Publié le 26 Février 2022

25 février 2022
11:24 am
Crédits : Image à des fins d'illustration. Photo : David Diego Marcos
Temps de lecture : 6 minutes
 

En 2013, la Banque internationale de développement (BID) a accordé deux prêts grâce auxquels des projets hydroélectriques ont été réalisés dans le département de Huehuetenango, actuellement suspendus ; En 2019, le Mécanisme indépendant de consultation et d'investigation (MICI), un organisme créé dans le but de traiter les plaintes des communautés potentiellement affectées au niveau environnemental et social par ces projets, a produit un rapport et une série de recommandations dans lesquels il a été souligné que les femmes sont les principales touchées par ce type d'intervention, raison pour laquelle il a conclu que le capital accordé par la BID pour financer ces activités devrait être retiré.

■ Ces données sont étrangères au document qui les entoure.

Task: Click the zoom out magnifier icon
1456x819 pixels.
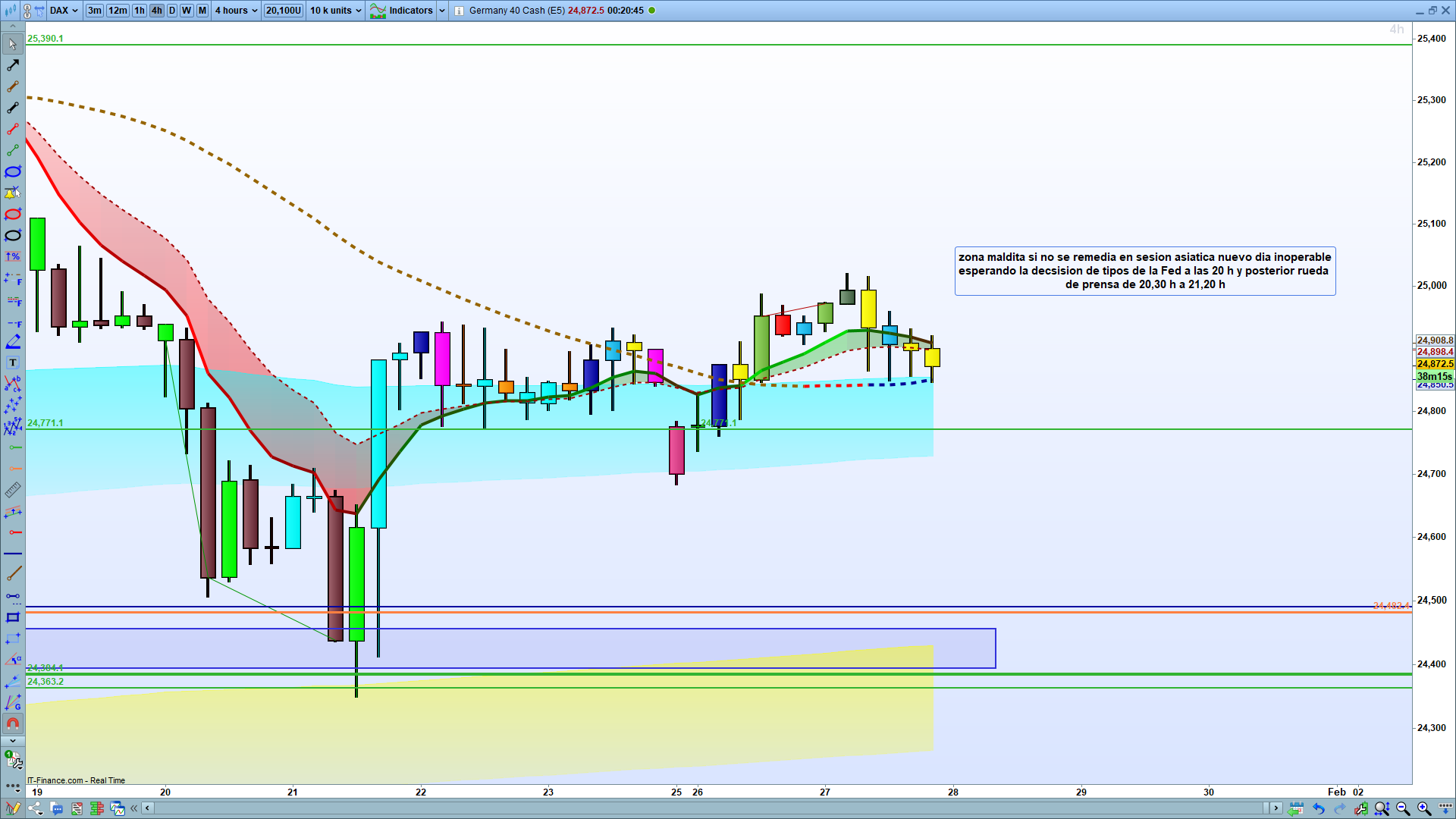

Par Lourdes Álvarez Nájera

Le 13 octobre dernier, le MICI a publié le rapport de vérification de la conformité des projets Generadora San Mateo, S.A. et Generadora San Andrés, S.A., qui contient de graves allégations. Le rapport souligne que la présence de peuples autochtones dans cinq communautés de la microrégion de Yichk'isis, dans la municipalité de San Mateo Ixtatán, Huehuetenango, était inconnue, après une série de plaintes présentées par le gouvernement plurinational Q'anjob'al, Popti, Chuj, Akateko et Mestizo, qui ont accompagné les communautés et la population.

Dans cette compilation d'informations, le MICI a pu déterminer que la BID a ignoré la présence des peuples autochtones pour financer les projets hydroélectriques et, en outre, les graves conséquences que cela entraîne pour les communautés, où les femmes sont les plus touchées.

Parmi les conclusions relatives aux impacts différenciés selon le genre, il est indiqué qu'aucune évaluation d'impact sensible au genre n'a été réalisée et qu'aucune action n'a été déterminée pour prévenir, éviter ou atténuer les impacts négatifs et les risques, alors que l'autorisation des projets hydroélectriques dans cette région était en cours.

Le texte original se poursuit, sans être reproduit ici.